(Stored data)
*** Begin section ***

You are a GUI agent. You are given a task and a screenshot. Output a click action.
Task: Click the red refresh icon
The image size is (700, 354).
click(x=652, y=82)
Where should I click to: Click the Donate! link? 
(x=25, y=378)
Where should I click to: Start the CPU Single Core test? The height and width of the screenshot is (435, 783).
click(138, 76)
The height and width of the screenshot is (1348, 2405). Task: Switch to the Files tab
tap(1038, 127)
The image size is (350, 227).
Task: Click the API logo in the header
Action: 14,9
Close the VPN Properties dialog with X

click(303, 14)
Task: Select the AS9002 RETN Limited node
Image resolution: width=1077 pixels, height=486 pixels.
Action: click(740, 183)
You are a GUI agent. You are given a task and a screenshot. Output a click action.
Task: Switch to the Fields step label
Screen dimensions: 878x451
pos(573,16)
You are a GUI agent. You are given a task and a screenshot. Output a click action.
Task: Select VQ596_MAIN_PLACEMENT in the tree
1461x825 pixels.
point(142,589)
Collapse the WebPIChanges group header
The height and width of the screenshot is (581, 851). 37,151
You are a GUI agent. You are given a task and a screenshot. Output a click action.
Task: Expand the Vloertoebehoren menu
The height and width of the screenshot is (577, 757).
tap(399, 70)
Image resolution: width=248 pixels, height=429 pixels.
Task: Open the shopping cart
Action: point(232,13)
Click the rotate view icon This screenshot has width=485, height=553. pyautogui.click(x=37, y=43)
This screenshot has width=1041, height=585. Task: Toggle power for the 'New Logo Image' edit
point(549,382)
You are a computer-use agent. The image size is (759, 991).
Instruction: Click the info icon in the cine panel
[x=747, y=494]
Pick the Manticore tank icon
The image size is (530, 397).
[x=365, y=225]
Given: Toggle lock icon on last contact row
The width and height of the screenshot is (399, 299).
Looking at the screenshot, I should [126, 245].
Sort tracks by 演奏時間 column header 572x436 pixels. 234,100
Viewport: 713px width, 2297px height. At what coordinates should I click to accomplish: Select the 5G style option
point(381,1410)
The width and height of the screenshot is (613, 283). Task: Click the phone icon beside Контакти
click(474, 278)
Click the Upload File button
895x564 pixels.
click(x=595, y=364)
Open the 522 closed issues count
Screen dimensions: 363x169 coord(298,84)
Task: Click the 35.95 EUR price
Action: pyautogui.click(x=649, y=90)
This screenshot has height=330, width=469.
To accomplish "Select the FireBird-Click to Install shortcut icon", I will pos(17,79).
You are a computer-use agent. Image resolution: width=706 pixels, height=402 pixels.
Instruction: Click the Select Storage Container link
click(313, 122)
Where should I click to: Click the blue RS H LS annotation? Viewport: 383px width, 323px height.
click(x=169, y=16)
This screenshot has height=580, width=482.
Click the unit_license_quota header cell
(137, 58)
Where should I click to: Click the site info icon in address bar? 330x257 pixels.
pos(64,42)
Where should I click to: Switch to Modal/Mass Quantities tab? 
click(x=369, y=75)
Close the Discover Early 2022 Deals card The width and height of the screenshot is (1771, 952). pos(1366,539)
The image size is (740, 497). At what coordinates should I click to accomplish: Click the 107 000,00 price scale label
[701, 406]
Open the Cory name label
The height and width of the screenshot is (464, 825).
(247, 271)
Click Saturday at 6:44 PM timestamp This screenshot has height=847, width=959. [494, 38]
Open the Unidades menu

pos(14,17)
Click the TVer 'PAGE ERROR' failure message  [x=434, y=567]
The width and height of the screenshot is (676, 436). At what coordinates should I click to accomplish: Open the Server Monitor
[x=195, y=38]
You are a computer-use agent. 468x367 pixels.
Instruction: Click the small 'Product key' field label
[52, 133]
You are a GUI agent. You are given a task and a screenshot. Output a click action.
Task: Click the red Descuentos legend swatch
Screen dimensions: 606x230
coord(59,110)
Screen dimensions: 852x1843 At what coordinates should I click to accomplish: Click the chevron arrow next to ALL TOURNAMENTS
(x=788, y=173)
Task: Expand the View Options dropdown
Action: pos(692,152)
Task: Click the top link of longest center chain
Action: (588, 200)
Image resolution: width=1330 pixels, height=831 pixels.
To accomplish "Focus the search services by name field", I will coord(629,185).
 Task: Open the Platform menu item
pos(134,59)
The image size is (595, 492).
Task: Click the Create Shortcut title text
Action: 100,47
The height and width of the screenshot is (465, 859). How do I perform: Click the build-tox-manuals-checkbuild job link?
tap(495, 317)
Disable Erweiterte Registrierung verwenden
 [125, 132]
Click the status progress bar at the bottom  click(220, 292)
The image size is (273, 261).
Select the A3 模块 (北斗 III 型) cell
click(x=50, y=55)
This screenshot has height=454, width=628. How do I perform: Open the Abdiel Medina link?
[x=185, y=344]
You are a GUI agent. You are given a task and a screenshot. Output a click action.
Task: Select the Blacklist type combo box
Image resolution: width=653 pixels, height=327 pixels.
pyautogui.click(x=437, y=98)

*** End section ***

Work instruction:
Every line of the records above where the string "computer" is found should be copied.

Your response:
You are a computer-use agent. The image size is (759, 991).
You are a computer-use agent. Image resolution: width=706 pixels, height=402 pixels.
You are a computer-use agent. 468x367 pixels.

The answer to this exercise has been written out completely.